# SET OF TASKS
1. Summarize the Maynooth–Intel announcement below in two sentences.
2. From the Maynooth–Intel announcement below, output a passage verbatim. Begin at the words "Maynooth University and Intel Ireland" and stop after "manufacturing and technology.".
3. According to the Maynooth–Intel announcement below, what is the name of Maynooth's project on Unmanned Aircraft Systems?

# TEXT SEGMENT
Maynooth University and Intel Ireland have recently signed a Memorandum of Understanding (MoU) to establish a strategic partnership for research and innovation, and to nurture future talent. Building on already strong relationships between Intel and Maynooth, the MoU will establish a more comprehensive and structured format for creative collaborations in key areas of research. The agreement was signed by Maynooth University President, Professor Philip Nolan, and Eamonn Sinnott, General Manager of Intel Ireland and Vice President Technology Manufacturing Group, marking a new chapter in the relationship between Ireland’s fastest growing university and the global leader in manufacturing and technology.
As a commitment to developing the relationship between two major employers and contributors to enterprise, research and education policy, the MoU offers the potential for Intel and Maynooth to enhance their strategic presence in the fastest growing demographic region of Ireland by working in a more comprehensive and structured format. The two organisations will co-operate to identify, optimise and nurture research and innovation in areas of growth potential, such as Maynooth’s U-Flyte project on Unmanned Aircraft Systems (co-funded by SFI and industry partners), artificial intelligence, design and innovation. The partnership also will seek to explore ways to work together on topics such as emerging skills and talent needs, and extending diversity in education, including the representation of women in STEM- related education programmes and STEM careers.
Welcoming the MoU, the President of Maynooth University, Prof Philip Nolan, said: “As neighbouring institutions in the fastest growing region within the fastest growing economy in Europe, it is fitting to put in place a framework for how Maynooth University and Intel can grow our partnership into the future. Whether it be matching regional skills needs to our expanding set of course offerings at both undergraduate and postgraduate level, or bringing together industry and academics to work on the latest in drone technology, partnering simply makes sense. I’m delighted that this announcement will enable our long partnership to grow in a formal way, and I’m excited to see where it leads.”

# INFORMATION PROVIDED

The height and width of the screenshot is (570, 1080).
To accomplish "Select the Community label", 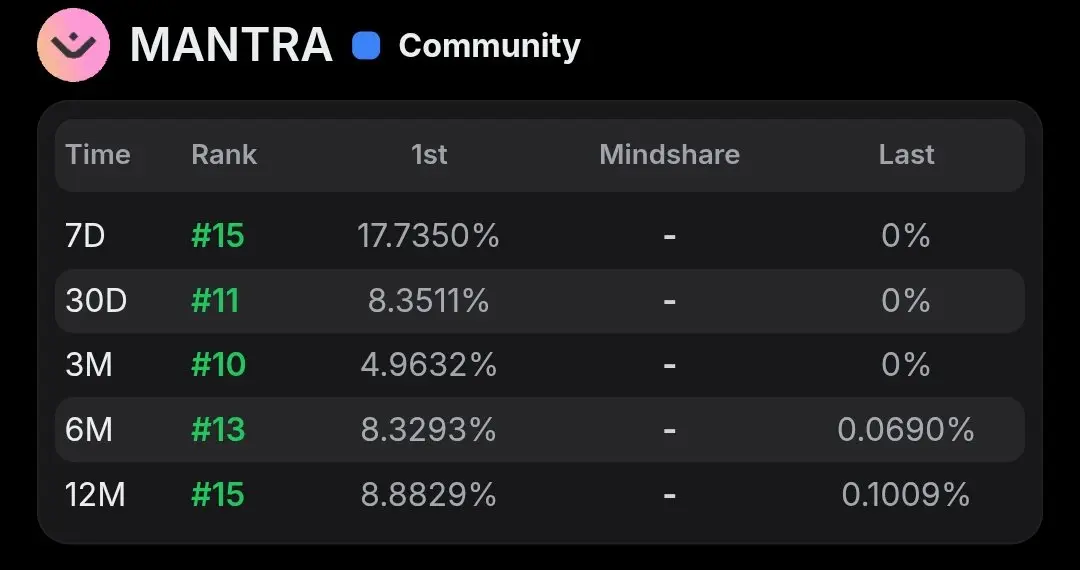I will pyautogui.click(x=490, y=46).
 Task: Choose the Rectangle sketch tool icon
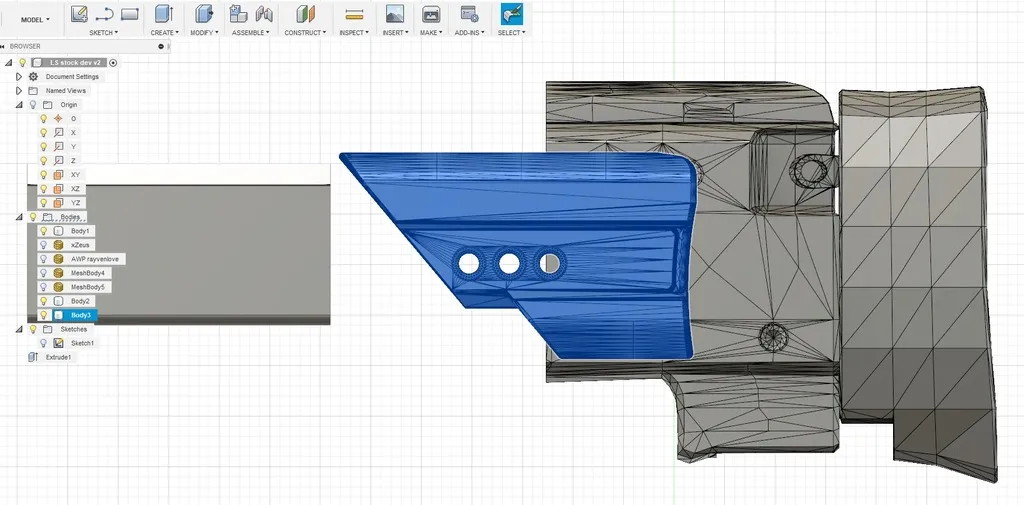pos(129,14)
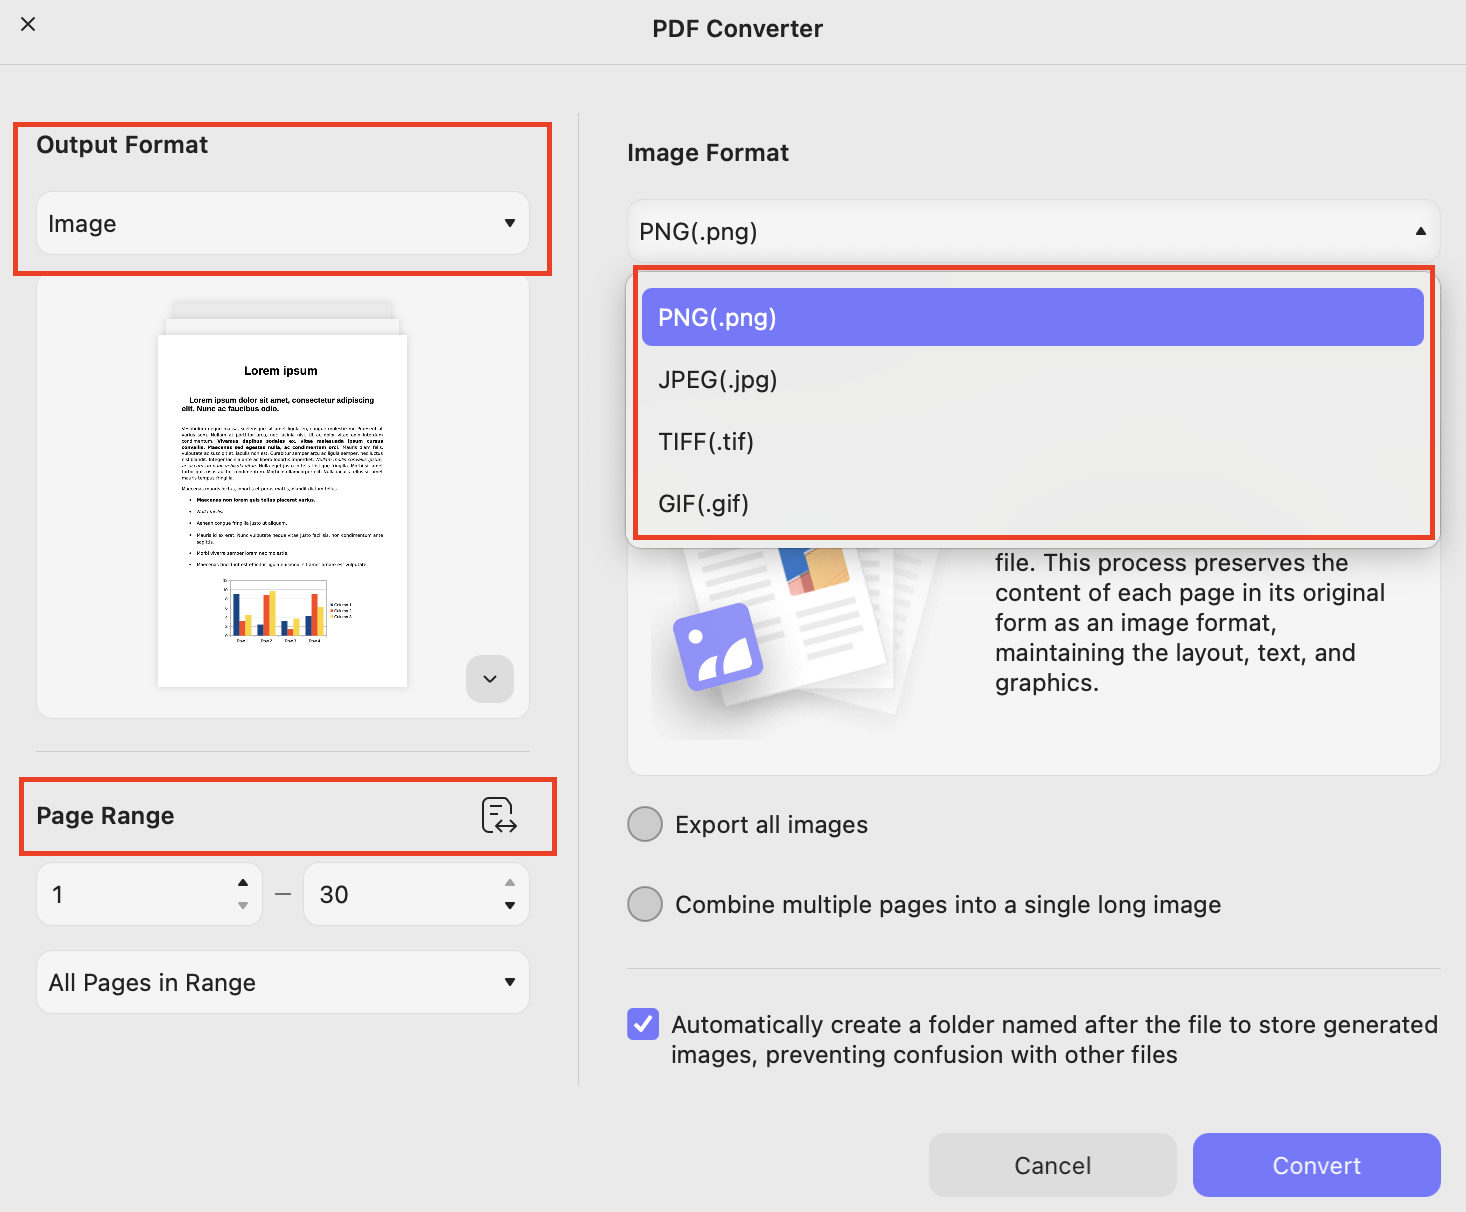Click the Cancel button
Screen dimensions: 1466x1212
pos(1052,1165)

# EXERCISE RESPONSES
1. Maynooth University and Intel Ireland have signed a Memorandum of Understanding that sets up a strategic partnership for research, innovation and nurturing future talent, signed by Professor Philip Nolan and Eamonn Sinnott. The two organizations will co-operate on growth areas such as the U-Flyte project on Unmanned Aircraft Systems, artificial intelligence, design and innovation, and will explore emerging skills needs and greater diversity in education, including women in STEM.

2.
Maynooth University and Intel Ireland have recently signed a Memorandum of Understanding (MoU) to establish a strategic partnership for research and innovation, and to nurture future talent. Building on already strong relationships between Intel and Maynooth, the MoU will establish a more comprehensive and structured format for creative collaborations in key areas of research. The agreement was signed by Maynooth University President, Professor Philip Nolan, and Eamonn Sinnott, General Manager of Intel Ireland and Vice President Technology Manufacturing Group, marking a new chapter in the relationship between Ireland’s fastest growing university and the global leader in manufacturing and technology.

3. The project is called U-Flyte.